Input for this task —
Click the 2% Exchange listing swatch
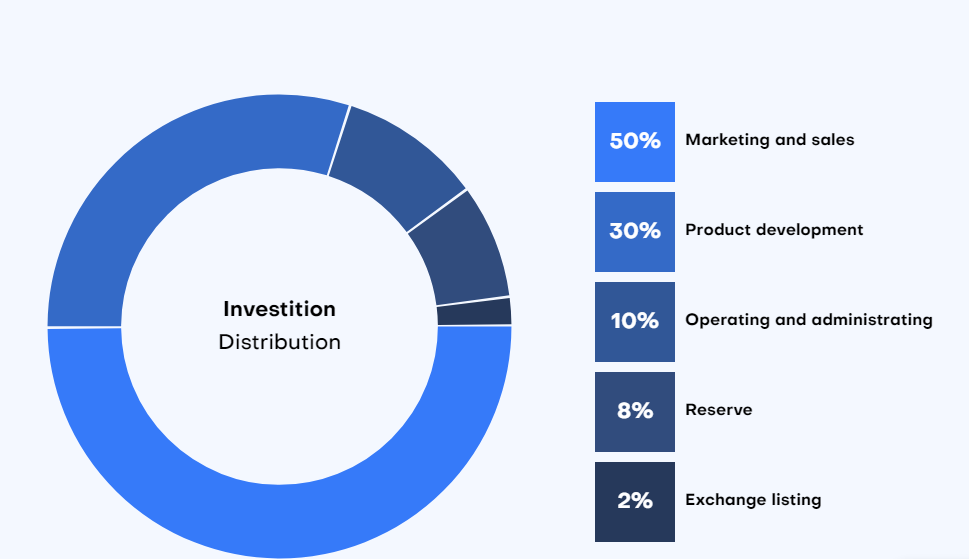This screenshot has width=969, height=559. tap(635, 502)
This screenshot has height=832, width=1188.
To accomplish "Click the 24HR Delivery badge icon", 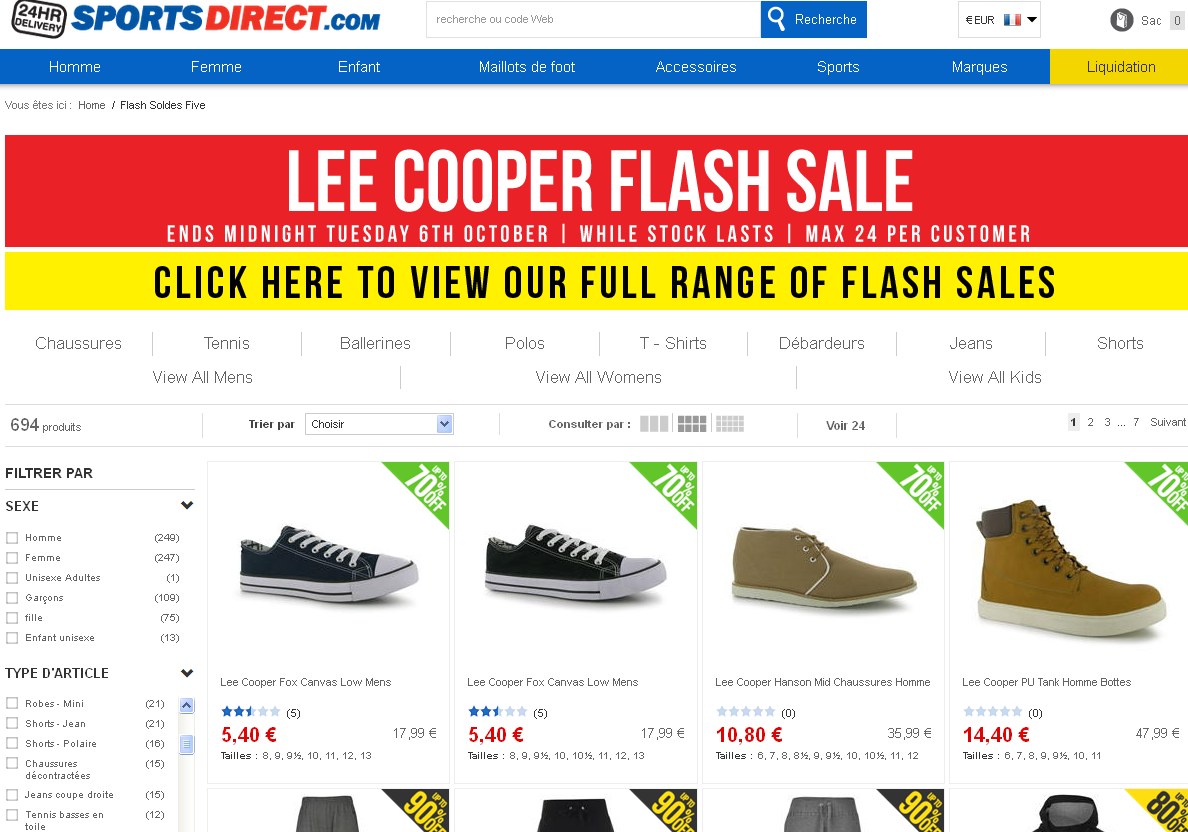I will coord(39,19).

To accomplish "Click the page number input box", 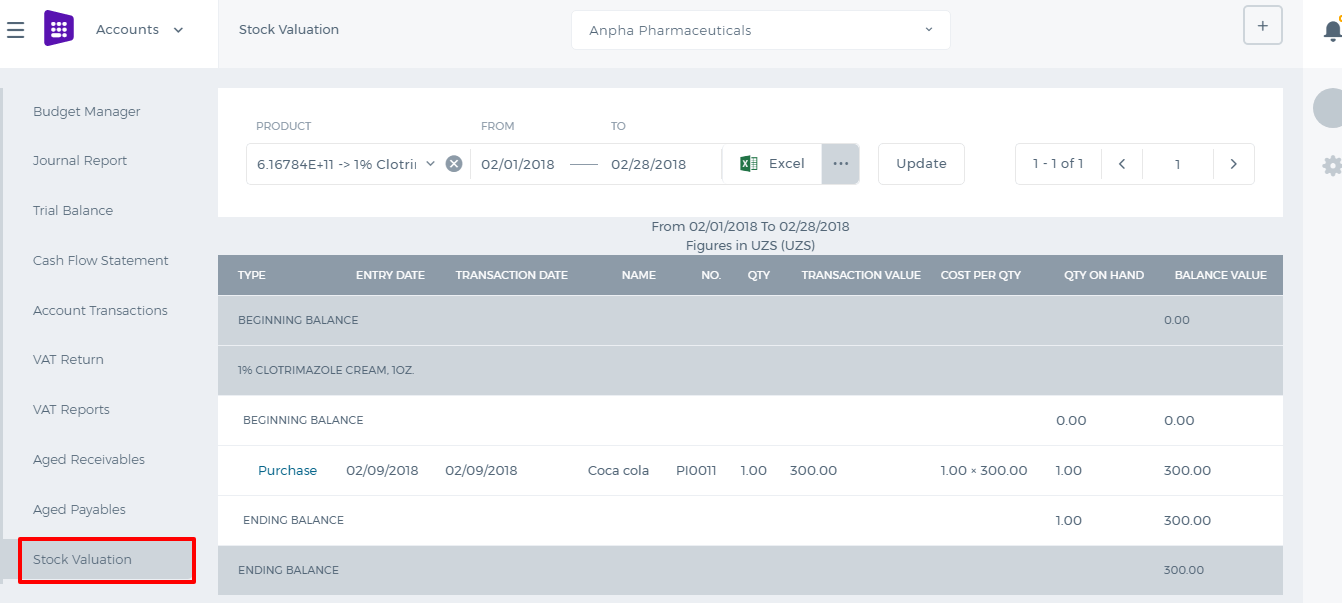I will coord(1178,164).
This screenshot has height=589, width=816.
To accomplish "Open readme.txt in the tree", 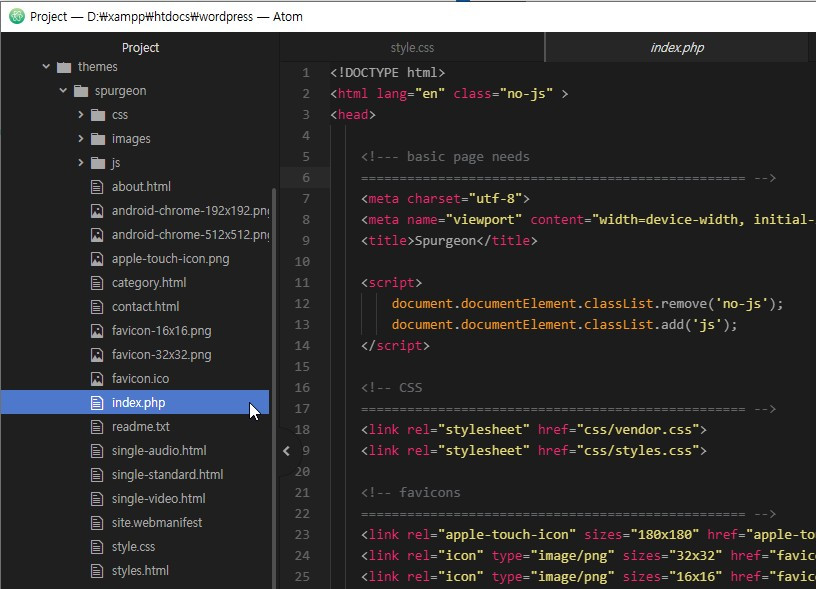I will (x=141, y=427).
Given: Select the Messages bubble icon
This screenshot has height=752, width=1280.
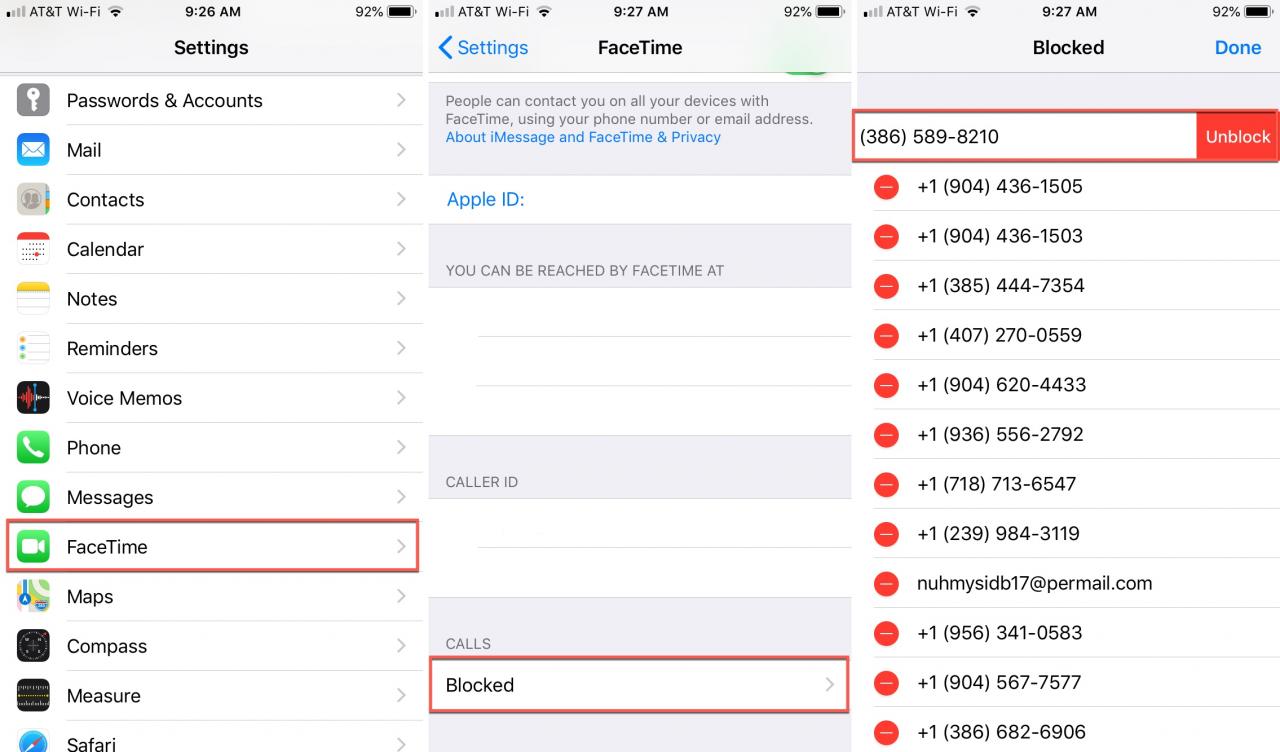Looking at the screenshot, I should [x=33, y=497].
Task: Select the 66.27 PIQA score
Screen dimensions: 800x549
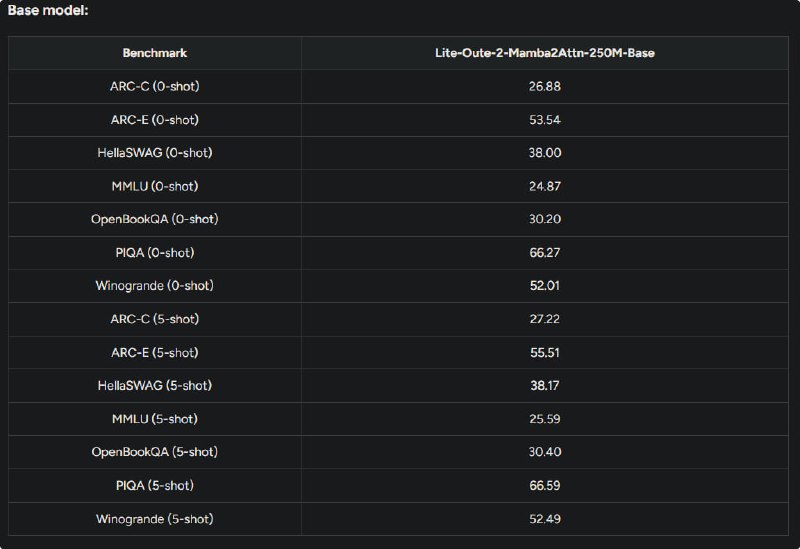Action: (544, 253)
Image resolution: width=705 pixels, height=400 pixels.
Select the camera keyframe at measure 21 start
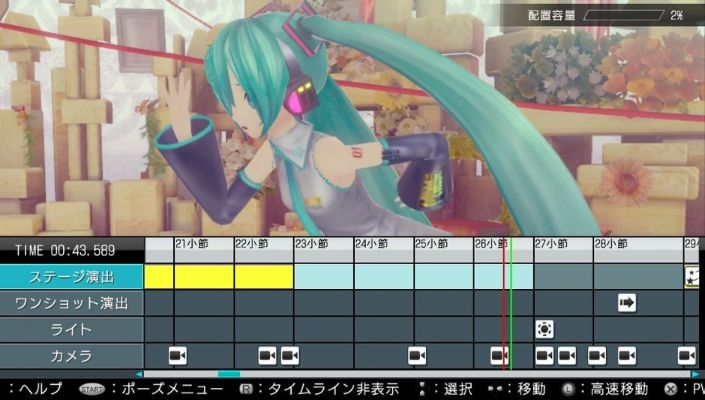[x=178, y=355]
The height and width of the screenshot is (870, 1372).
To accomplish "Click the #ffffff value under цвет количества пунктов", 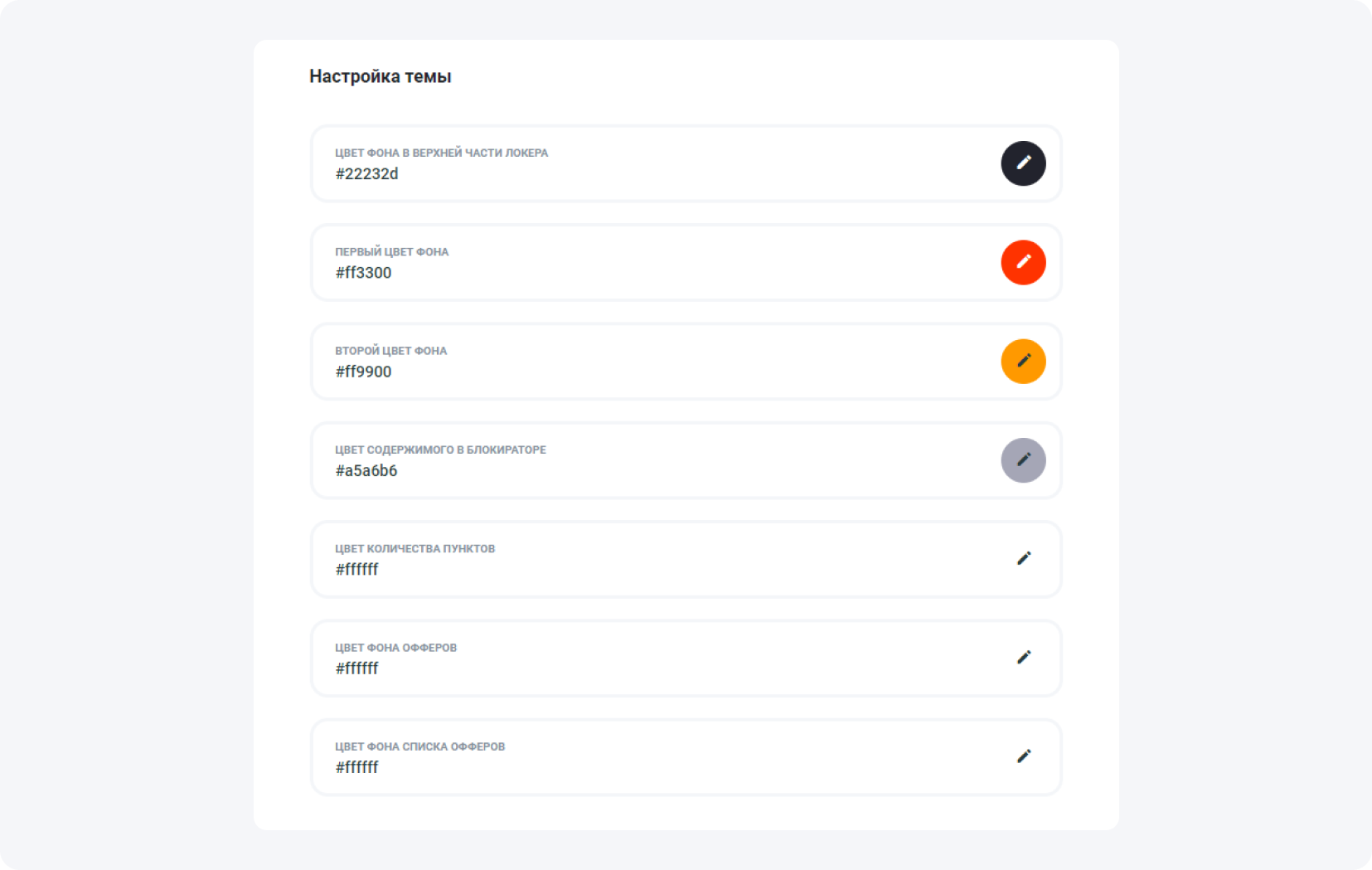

Work required — Your task is to copy exactly the lines from the line containing "This screenshot has height=752, width=1280." through the final line of the listing above and to omit every picture.

Expected answer —
This screenshot has height=752, width=1280.
Looking at the screenshot, I should [x=33, y=497].
Task: Select the 66.27 PIQA score
Screen dimensions: 800x549
Action: (544, 253)
Image resolution: width=705 pixels, height=400 pixels.
Select the camera keyframe at measure 21 start
[x=178, y=355]
The height and width of the screenshot is (870, 1372).
To accomplish "Click the #ffffff value under цвет количества пунктов", 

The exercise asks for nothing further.